Average of a list of numbers, stored as strings in a Python list

10,251

Solution 1

num = ['1', '2', '', '6']
L = [int(n) for n in num if n]
ave = sum(L)/float(len(L)) if L else '-'

or

num = ['1', '2', '', '6']
L = [float(n) for n in num if n]
avg = sum(L)/len(L) if L else '-'

Solution 2

In Python 3.4 use the statistics library:

from statistics import mean
num = ['1', '2', '', '6']
ave = mean(int(n) for n in num if n)

Solution 3

You can discard the square brackets. sum accepts generator expressions, too:

total  = sum(int(n) if n else 0 for n in num)
length = sum(1 if n else 0 for n in num)

And since generators yields the value only when needed, you save the expensive cost of storing a list in the memory.

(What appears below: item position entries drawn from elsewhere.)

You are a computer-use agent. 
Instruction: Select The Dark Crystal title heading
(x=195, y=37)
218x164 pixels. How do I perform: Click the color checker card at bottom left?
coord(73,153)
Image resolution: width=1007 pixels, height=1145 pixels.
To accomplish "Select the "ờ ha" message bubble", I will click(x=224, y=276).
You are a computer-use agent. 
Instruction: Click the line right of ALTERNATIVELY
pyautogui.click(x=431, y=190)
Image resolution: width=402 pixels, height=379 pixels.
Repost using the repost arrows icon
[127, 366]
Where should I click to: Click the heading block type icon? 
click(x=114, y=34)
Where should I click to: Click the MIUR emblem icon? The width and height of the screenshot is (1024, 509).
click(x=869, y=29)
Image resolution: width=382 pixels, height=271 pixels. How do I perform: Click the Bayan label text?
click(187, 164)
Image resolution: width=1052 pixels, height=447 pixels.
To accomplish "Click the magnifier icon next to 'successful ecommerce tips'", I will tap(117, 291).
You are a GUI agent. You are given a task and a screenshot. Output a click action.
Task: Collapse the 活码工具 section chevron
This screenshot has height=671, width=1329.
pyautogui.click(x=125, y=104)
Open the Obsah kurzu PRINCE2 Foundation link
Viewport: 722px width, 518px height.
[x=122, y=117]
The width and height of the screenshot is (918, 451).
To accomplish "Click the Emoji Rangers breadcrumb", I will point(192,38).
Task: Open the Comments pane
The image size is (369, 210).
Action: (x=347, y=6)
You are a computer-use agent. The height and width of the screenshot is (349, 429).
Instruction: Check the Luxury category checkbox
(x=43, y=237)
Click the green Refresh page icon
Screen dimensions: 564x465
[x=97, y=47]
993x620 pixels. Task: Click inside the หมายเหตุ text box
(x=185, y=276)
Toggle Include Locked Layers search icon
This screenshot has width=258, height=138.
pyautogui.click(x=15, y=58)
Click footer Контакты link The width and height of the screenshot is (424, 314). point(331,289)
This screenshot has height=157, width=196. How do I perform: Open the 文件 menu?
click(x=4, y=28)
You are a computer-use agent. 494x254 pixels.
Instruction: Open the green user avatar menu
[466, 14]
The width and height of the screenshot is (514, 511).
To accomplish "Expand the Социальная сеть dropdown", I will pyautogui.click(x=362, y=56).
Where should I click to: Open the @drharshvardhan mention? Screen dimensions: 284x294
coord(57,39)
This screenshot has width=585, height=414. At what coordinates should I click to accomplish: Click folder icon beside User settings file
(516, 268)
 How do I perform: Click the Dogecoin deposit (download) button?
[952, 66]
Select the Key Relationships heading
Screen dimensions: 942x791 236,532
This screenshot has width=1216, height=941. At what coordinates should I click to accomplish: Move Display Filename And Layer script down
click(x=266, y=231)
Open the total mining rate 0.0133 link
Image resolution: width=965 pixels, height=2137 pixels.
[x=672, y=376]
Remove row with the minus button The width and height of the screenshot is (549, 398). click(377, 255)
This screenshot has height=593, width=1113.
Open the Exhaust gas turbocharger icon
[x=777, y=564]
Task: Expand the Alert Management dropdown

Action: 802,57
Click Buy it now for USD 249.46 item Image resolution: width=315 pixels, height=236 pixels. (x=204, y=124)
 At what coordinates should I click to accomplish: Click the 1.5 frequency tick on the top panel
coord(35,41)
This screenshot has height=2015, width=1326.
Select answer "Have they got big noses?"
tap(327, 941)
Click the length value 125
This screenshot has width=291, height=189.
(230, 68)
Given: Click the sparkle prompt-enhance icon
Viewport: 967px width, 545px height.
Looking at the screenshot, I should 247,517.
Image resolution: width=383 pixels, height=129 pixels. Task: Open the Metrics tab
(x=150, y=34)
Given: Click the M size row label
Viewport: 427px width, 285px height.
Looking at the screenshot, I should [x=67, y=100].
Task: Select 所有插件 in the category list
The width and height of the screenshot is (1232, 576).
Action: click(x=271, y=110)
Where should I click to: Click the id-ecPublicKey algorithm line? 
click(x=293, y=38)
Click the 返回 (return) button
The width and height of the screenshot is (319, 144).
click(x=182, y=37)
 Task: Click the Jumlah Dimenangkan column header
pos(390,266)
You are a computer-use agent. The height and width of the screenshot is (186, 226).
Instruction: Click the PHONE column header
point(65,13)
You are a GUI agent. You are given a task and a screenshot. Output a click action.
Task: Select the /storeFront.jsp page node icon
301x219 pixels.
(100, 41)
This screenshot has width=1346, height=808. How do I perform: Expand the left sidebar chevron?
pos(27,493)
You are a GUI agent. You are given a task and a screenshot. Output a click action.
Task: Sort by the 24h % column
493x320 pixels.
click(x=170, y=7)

Especially if you're dealing with bigger datas.

Solution 4

Here's some timing on OP's solution vs. aIKid's solution vs. gnibbler's solutions, using a list of 100,000 numbers in 1..9 (plus the empty string) and 10 trials:

import timeit

setup = '''
from __main__ import f1, f2, f3, f4
import random


random.seed(0)
choices = ['1', '2', '3', '4', '5', '6', '7', '8', '9', '']
num = [random.choice(choices) for _ in range(10**5)]
'''

def f1(num): # OP
    total  = sum([int(n) if n else 0 for n in num])
    length = sum([1 if n else 0 for n in num])
    ave    = float(total)/length if length > 0 else '-'
    return ave

def f2(num): # aIKid
    total = sum(int(n) if n else 0 for n in num)
    length = sum(1 if n else 0 for n in num)
    ave = float(total)/length if length > 0 else '-'
    return ave

def f3(num): # gnibbler 1
    L = [int(n) for n in num if n]
    ave = sum(L)/float(len(L)) if L else '-'
    return ave

def f4(num): # gnibbler 2
    L = [float(n) for n in num if n]
    ave = sum(L)/float(len(L)) if L else '-'
    return ave

number = 10
things = ['f1(num)', 'f2(num)', 'f3(num)', 'f4(num)']
for thing in things:
    print(thing, timeit.timeit(thing, setup=setup, number=number))

Result:

f1(num) 1.8177659461490339 # OP
f2(num) 2.0769015213241513 # aIKid
f3(num) 1.6350571199344595 # gnibbler 1
f4(num) 0.807052779158564  # gnibbler 2

It looks like gnibbler's solution using float is the fastest here.

Share:
10,251
user
Author by

user

Updated on June 04, 2022

Comments

  • user
    user almost 2 years

    I want to calculate the average value of several lists in python. These lists contain numbers as strings. Empty string isn't zero, it means a missing value.

    The best I could come up with is this. Is there a more elegant, succinct & efficient way of writing this?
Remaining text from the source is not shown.